Out-Law News 1 min. read

UK firms' appetite for mergers increases despite growing funding constraints


Enthusiasm for mergers and acquisitions (M&A) is higher among UK companies than among their counterparts elsewhere in the world, according to analysis by professional services firm KPMG.

However, this enthusiasm has not been reflected in actual deals, which fell both in number and by value both in the UK and internationally during the first six months of the year, KPMG said.

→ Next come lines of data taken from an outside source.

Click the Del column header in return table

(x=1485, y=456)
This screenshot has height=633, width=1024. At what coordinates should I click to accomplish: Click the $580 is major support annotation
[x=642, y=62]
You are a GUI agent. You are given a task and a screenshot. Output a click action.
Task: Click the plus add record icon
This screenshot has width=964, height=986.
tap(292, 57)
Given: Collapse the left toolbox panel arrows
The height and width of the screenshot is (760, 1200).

At the same time, firms' "capacity" for takeovers was likely to fall over the next 12 months, as firms' net debt as a proportion of earnings decreased, it said.

Andrew Nicolson, KPMG's head of UK M&A, said that there were "real pockets of strength to be found" in the market for mergers and takeovers, despite the continuing impact of low oil prices and of "political instability in some regions".

"With the debt markets more accessible than they have been for some time, our view is that the capacity for deals by UK corporates is showing little sign of diminishing," he said. "Couple this increasing buoyancy with a more stable economy and a greater convergence between vendor and purchaser price expectations, and all the signs are there that UK deal volumes will increase steadily over the coming months."

KPMG publishes a 'predictor' tool every six months, which forecasts worldwide M&A trends by both sector and region based on financial data from 1,000 of the world's largest companies by market capitalisation. Its assessment of overall market confidence is based on the rise or fall of companies' price/earnings (P/E) ratios; while its assessment of the capacity of companies to fund future acquisitions is based on their ratios of net debt to earnings before tax, depreciation and amortization (EBITDA).

According to its latest report, UK firms can expect to see an average 13% increase in their forward P/E ratios over the coming year, although net debt/EBITDA is expected to fall by 7% over the same period. Market confidence was lower across Europe as a whole, with an average 8% increase in forward P/E ratios anticipated by June 2016; and in the US, where a 6% increase was predicted.

Worldwide, the potential for mergers over the next year is strongest in the defensive and healthcare sectors, which reported a 7% rise in appetite for M&A, and in the telecommunications sector, which reported an 8% increase, according to KPMG. However, many energy companies had put planned acquisitions on hold as a result of falling oil prices, which had had a knock-on effect on market capitalisation and profits, KPMG said.

However, KPMG's head of energy M&A, Andy Cox, said that market conditions could also result in "opportunistic buys". For example, Royal Dutch Shell announced in April that it was planning a $47 billion takeover of rival oil and gas exploration company BG Group.

"In the broader market, for those corporates with the capacity to transact, this year will present opportunities to uncover some great value in the market," Cox said.